__INSTRUCTIONS TO FOLLOW__
Filter these entries down to lines holding "accomplish".

#### RECORDS PROVIDED

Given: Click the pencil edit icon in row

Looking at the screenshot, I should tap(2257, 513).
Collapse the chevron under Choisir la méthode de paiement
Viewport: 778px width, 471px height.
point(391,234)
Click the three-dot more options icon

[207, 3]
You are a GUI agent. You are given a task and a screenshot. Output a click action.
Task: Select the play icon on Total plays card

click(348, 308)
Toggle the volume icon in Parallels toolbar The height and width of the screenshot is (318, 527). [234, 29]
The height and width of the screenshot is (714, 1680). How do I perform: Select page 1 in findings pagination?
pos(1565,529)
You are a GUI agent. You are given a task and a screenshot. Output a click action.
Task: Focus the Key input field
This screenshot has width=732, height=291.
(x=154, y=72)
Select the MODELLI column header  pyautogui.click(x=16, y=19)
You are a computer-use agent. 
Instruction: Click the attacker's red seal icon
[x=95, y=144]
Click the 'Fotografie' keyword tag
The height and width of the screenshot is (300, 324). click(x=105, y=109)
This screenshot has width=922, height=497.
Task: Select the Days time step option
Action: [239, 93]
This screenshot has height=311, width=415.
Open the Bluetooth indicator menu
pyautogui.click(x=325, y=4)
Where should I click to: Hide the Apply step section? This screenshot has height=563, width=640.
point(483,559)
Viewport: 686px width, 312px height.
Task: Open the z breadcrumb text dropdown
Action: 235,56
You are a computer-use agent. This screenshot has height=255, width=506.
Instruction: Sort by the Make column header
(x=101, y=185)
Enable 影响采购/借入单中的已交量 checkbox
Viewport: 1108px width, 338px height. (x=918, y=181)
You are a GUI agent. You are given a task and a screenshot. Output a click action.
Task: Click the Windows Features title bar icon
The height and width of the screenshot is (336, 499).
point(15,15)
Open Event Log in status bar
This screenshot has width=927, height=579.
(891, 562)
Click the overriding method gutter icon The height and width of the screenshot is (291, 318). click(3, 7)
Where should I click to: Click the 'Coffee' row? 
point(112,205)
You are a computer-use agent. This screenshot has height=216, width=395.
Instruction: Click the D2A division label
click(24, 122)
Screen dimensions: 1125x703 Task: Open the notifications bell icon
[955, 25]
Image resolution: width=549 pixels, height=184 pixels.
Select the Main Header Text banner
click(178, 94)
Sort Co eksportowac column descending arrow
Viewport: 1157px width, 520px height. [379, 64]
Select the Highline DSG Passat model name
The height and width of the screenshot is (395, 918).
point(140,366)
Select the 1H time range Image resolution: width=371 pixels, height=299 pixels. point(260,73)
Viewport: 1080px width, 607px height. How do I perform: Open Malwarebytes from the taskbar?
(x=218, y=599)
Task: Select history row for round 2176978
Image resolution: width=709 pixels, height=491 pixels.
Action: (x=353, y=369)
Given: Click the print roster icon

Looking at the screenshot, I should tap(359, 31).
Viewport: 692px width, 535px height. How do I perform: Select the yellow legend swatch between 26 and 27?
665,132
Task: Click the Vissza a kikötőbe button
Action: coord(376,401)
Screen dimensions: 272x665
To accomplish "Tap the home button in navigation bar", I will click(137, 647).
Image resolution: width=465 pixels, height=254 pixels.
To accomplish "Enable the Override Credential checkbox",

########

__THE COMPLETED TASK__
To accomplish "Tap the home button in navigation bar", I will click(137, 647).
To accomplish "Enable the Override Credential checkbox",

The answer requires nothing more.